Em artigo divulgado nesta quarta-feira, 07, o ex-presidente da Petrobrás, José Ségio Gabrielli, afirma que ainda é possível corrigir os rumos da política nacional de energias renováveis para que a transição energética não agrave as desigualdades regionais do Brasil

Por José Ségio Gabrielli, profesor aposentado da UFBA e pesquisador do INEEP

Não parece haver mais dúvidas de que o hidrogênio deverá desempenhar um papel maior nos processos de transição energética, tanto para minimizar flutuações da geração elétrica renovável, quanto para mobilidade e como insumo nos processos industriais, especialmente em setores de difícil abatimento de emissões de gases de efeito estufa (GEE).

A transição energética ganhou tração na agenda mundial com o avanço das políticas para tentar evitar o aquecimento global, principalmente depois do Acordo de Paris de 2015, que fixou limites superiores para o aumento da temperatura global.

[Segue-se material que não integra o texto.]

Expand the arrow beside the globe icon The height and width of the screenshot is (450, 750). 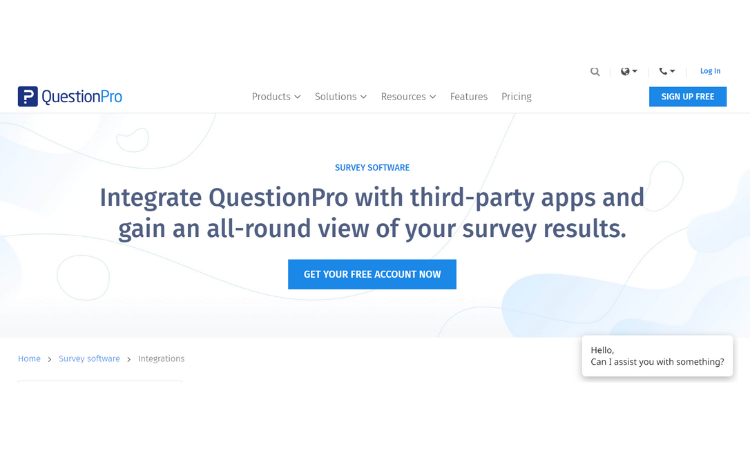tap(635, 71)
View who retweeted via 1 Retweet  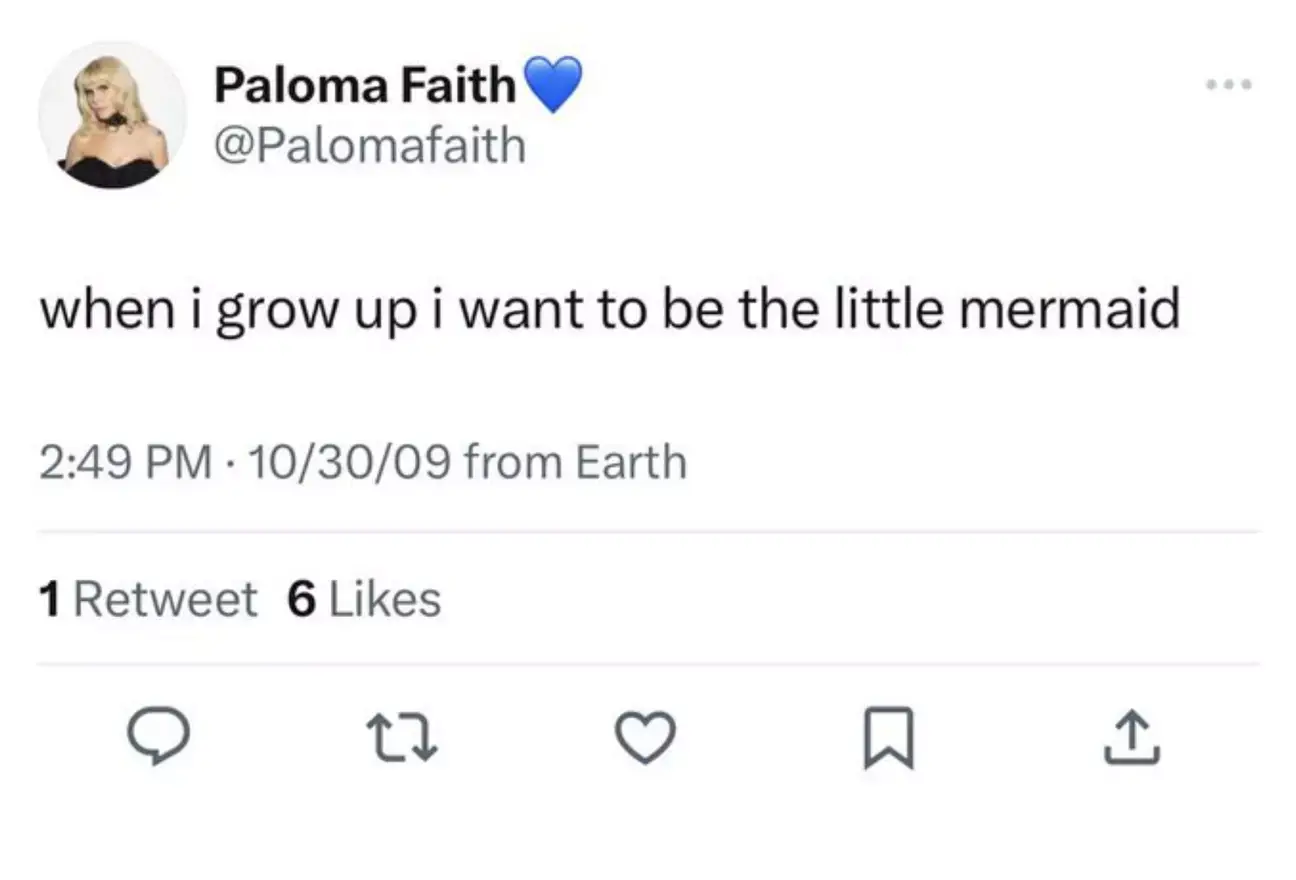(147, 598)
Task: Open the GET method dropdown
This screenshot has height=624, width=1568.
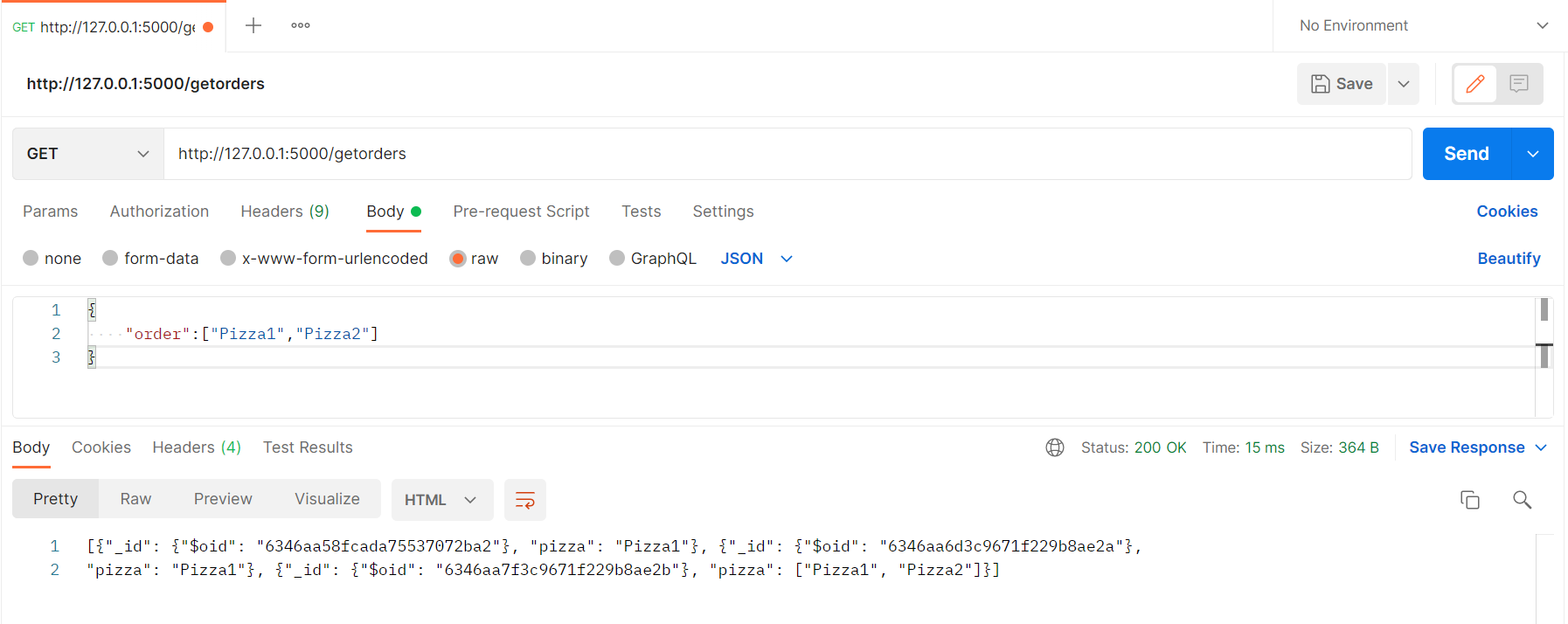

E, para evitar o aquecimento do planeta uma das ações fundamentais é realizar uma profunda mudança no uso das fontes primárias de energia e reduzir as emissões de gases de efeito estufa (GEE). Nesse caminho, o hidrogênio (H2), especialmente o hidrogênio verde (H2V), é um candidato à substituição dos combustíveis fósseis.

O mundo moderno depende fortemente da mobilidade de pessoas e da capacidade de transporte de cargas, além de se ancorar no uso crescente de eletricidade. Os serviços de mobilidade e da eletricidade são extremamente dependentes do uso de combustíveis fósseis como petróleo, gás natural e carvão.

Alternativas aos combustíveis fósseis

Se, por um lado, os combustíveis fósseis possibilitaram acelerar o crescimento econômico, as emissões resultantes intensificaram o aquecimento global e provocam mudanças climáticas, ampliando as possibilidades de eventos extremos e ameaçando a humanidade.

Com esse cenário, os países começaram a regular o uso dos fósseis, estimulando sua substituição por fontes primárias para carregadores com menor impacto sobre o clima.

Para a eletricidade, cresceram os estímulos às fontes eólicas e solares. Já no caso dos transportes, emergiram como alternativas a eletrificação da frota, o uso de biocombustíveis e pesquisa e desenvolvimento de novas rotas tecnológicas, tanto nos motores, corpo dos veículos e, especialmente, nos novos combustíveis. Um exemplo são as rotas para o hidrogênio (H2), que podem vir a substituir o carbono nos carregadores de energia.

O hidrogênio, especialmente aquele proveniente do processo de eletrólise da água a partir de fontes de energia renovável, não tem praticamente qualquer emissão de GEE e sua utilização estabelece elos entre a eletricidade e a mobilidade. O H2 tanto serve para minimizar os efeitos da geração intermitente, inerente às fontes eólicas e solares, quanto pode servir para o desenvolvimento de células de combustível e na produção de seus derivados combustíveis sintéticos.

Do ponto de vista da mobilidade, a redução de emissões segue em geral três caminhos: (i) a eletrificação das frotas, (ii) a substituição dos combustíveis e (iii) melhoria da eficiência dos sistemas de mobilidade, seja através de alterações no uso de equipamentos, manejo dos modais, redução das rotas ou diminuição do volume de viagens.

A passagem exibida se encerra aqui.